Ma non si è mai schierata dalla parte della cancel culture o della cosiddetta call-out culture – la cultura del richiamo, chi pretende scusa pubbliche da una persona per fatti o espressioni ritenute offensive – che in tempi recenti sono state declinate in senso puramente distruttivo.

Nel 2020, intervistata dal New York Times, Loretta Ross aveva detto: «Sto sfidando la call-out culture. Penso che si possa capire quanto questi richiami siano tossici: finiscono per alienare davvero le persone e le fa temere di parlare».

Sullo stesso quotidiano aveva scritto ad agosto 2019 – diversi mesi prima delle manifestazioni di piazza, del movimento di abbattimento delle strade e dell’esplosione della cancel culture di metà 2020 – aveva scritto in prima persona un articolo intitolato: “Sono una femminista nera.
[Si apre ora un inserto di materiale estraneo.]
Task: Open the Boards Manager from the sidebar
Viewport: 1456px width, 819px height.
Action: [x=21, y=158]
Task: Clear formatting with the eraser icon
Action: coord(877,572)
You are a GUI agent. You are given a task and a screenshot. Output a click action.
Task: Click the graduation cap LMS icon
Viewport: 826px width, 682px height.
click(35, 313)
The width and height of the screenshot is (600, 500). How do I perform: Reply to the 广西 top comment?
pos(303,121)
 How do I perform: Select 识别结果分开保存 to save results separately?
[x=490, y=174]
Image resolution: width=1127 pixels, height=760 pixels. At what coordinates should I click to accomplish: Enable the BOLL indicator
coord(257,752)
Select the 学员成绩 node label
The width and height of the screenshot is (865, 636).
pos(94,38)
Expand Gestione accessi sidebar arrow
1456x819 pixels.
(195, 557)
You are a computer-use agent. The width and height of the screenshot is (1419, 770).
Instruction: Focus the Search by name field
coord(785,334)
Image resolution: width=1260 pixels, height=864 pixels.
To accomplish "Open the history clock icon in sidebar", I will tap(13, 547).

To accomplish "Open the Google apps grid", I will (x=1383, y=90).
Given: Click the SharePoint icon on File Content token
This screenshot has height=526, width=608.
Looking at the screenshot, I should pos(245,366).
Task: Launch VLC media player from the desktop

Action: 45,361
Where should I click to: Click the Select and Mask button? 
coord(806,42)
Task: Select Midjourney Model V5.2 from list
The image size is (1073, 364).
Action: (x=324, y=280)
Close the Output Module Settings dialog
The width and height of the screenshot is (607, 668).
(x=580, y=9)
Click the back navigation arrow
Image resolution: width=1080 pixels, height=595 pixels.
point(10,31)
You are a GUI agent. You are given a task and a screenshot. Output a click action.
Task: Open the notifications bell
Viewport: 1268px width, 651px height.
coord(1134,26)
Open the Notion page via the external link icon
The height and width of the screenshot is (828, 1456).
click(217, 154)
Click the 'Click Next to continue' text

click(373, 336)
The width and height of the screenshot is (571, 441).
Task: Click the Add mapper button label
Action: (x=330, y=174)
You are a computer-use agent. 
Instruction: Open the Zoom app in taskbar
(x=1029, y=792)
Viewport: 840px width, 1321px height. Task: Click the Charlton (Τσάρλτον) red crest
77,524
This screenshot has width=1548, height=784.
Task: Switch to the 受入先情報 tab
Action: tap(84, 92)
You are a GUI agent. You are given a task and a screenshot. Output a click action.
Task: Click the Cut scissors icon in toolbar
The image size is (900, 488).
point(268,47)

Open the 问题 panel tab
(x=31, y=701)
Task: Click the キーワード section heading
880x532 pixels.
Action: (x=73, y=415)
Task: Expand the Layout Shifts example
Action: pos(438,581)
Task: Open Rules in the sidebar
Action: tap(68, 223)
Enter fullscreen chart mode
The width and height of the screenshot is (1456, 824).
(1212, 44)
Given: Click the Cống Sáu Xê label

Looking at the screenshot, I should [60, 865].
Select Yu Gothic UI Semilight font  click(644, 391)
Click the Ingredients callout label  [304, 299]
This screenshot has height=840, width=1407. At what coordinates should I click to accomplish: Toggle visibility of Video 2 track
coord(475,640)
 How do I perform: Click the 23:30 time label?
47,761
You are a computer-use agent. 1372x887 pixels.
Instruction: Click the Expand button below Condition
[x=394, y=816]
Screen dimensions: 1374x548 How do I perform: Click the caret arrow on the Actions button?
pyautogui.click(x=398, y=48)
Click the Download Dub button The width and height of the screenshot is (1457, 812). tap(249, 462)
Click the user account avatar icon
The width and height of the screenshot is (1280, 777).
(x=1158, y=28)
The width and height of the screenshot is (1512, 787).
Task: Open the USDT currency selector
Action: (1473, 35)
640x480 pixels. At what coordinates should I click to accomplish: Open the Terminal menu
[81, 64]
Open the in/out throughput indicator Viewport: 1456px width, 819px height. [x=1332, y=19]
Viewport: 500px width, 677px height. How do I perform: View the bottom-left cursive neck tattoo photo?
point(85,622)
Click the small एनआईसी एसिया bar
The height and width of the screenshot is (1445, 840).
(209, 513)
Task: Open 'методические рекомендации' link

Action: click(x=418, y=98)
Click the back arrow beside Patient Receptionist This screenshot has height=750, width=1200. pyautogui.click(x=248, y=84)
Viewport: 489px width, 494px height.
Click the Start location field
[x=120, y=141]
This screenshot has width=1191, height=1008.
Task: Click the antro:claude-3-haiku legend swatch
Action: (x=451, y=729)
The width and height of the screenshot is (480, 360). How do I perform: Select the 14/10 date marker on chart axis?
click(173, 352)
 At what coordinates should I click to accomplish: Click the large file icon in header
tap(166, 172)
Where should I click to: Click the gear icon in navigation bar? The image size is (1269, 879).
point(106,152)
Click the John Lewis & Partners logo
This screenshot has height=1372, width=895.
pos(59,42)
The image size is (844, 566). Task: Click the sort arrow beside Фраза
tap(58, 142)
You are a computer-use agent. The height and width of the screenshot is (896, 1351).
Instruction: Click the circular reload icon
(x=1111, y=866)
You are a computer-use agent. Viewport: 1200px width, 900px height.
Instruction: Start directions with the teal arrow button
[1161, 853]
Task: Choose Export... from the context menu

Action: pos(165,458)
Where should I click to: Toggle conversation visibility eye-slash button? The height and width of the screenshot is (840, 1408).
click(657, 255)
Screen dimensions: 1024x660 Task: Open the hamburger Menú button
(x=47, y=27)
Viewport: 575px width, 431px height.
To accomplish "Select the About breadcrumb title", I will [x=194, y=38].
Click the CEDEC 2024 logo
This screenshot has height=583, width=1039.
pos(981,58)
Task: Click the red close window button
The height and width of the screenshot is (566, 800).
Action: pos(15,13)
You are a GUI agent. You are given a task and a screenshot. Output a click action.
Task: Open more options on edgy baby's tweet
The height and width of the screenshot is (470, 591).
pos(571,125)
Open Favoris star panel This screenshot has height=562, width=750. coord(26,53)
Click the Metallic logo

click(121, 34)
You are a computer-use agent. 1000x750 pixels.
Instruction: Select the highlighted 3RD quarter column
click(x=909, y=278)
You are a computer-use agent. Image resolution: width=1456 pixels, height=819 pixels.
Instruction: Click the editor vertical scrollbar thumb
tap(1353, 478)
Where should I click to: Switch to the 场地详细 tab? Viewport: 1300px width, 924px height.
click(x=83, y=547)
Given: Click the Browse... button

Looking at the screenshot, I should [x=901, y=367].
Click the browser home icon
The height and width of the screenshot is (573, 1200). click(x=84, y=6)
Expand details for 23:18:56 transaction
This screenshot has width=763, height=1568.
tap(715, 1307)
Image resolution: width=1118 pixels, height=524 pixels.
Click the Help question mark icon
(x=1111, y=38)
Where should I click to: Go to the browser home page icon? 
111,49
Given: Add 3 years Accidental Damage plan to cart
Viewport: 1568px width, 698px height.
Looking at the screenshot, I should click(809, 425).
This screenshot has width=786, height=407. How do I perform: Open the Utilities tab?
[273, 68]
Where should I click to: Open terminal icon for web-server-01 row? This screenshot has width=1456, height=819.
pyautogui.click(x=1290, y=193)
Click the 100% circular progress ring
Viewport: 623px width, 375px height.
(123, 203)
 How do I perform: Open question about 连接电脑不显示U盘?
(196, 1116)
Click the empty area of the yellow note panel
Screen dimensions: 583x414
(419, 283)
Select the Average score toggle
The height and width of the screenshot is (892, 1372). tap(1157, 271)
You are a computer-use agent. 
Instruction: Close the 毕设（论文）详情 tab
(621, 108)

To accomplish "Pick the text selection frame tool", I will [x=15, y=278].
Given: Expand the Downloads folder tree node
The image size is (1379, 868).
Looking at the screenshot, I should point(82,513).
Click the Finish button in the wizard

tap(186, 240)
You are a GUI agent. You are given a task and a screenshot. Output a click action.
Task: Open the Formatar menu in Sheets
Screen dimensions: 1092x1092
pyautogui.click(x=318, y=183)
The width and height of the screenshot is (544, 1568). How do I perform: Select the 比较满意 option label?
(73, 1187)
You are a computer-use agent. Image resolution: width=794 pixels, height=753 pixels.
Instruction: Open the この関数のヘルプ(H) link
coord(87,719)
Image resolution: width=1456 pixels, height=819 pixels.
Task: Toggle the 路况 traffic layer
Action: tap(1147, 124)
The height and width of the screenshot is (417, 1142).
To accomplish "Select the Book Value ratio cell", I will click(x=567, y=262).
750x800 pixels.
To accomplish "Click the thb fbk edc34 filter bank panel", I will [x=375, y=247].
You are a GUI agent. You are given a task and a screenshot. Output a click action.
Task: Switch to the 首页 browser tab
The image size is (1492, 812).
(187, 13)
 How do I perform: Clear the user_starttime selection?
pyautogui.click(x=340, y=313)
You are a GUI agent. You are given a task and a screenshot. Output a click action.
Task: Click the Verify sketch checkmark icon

Penso che la cultura del richiamo sia tossica”. Scriveva: «La call-out culture di oggi è così seducente che spesso devo resistere alla tentazione opprimente di rispondere alle persone sui social media che mi danno sui nervi».

L’idea, quindi, è che ci siano sempre modi migliori – più sani, più corretti, più umani – per portare avanti le battaglie di giustizia sociale. «I richiami sono sempre più forti e più feroci su Internet – si legge ancora nell’articolo del 2019 – amplificati dalla cultura del “clicktivista” che fornisce l’anonimato per comportamenti orribili».

Proprio per questo ha pensato di battersi per invertire la tendenza, a partire dalla scelta lessicale: il call-out si trasforma in call-in (far entrare, chiamare, accogliere). Dal sito personale di Loretta Ross ci si può iscrivere al suo corso online intitolato “Calling In: Creating Change Without Cancel Culture”, che ha l’obiettivo di sviluppare un nuovo linguaggio per creare un cambiamento sociale positivo. In un Ted Talk di agosto 2021 invocava: «Don’t call people out – call them in». E nel 2020 era tra le firmatarie della lettera di Harper’s Magazine contro le follie della cancel culture.

Più semplicemente, in ogni discorso, in ogni lezione, in ogni apparizione pubblica Loretta J. Ross ci ricorda che nessuno dovrebbe finire alla gogna per aver preso in giro qualcuno in passato, per aver pubblicato un tweet di cui ora si pente o si vergogna, o perché qualche anno fa ha pagato per vedere dal vivo uno spettacolo di Louis Ck.